I think the rules committee did a nice job with scrambler this year - the short fall height and relatively cramped length, plus the requirement to include some kind of floor protector in the length of your device, means you have to think a bit to optimize the design, which is appropriate for a C level event.pumptato-cat wrote: ↑February 26th, 2023, 4:34 pmOhhh gosh. Scrambler LOOKS easy. It SOUNDS easy. But try to build one and well...
Let's just say that as a person who has 3 years of experience in vehicle events, Scrambler was so ANNOYING this year. Short fall height, tiny dimensions, etc. made the car and launcher a pain to design and calibrate. Maybe that's a skill issue, but it's so much worse than it sounds on the rules sheet...

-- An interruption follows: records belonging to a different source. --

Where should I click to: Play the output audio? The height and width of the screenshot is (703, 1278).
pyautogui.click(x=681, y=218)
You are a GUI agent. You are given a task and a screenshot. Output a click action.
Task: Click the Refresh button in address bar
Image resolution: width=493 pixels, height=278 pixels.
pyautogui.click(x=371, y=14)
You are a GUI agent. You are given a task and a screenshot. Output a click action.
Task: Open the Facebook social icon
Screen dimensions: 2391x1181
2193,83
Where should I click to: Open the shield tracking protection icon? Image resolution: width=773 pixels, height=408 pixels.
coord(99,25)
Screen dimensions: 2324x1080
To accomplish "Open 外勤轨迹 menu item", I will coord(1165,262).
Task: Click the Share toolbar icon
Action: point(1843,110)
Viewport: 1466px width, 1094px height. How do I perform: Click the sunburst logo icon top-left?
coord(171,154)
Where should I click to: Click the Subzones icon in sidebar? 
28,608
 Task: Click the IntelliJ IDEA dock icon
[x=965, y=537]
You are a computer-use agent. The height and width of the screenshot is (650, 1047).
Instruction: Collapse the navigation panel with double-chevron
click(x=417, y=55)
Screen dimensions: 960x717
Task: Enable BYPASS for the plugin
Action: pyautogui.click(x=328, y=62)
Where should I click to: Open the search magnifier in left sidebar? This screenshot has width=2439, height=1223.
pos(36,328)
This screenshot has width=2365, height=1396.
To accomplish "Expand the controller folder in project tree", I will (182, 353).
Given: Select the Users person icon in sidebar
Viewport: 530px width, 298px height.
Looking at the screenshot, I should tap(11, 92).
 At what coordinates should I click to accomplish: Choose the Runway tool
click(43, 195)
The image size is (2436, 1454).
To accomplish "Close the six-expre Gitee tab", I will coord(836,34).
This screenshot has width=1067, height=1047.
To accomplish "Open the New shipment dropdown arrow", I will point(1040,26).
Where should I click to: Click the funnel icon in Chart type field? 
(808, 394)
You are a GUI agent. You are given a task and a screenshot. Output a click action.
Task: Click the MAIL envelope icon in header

I wonder how they're going to tweak it for next year? The bucket might come back (bucket in the middle of the track that you have to curve around), and I think there's scope to drop the mass limit from 1.5 kg to 1kg without making the event impossibly difficult for those that are just getting started. You could also allocate more weight to time - right now, time is only relevant once you're consistently getting within a few cm of the target. Or you could go even shorter on the launcher. Shrinking it from 75cm to 60cm in length would kick the design complexity up a notch.
To onshape's point, I think It's about time is quite straightforward, actually. The balsa builds are challenging, because you're pushing the limits of light weight in order to score well. For IAT, you just have to build something that works. Mission, on the other hand... A thousand moving parts all crammed in to a tiny space, and if you look at it wrong, it doesn't work.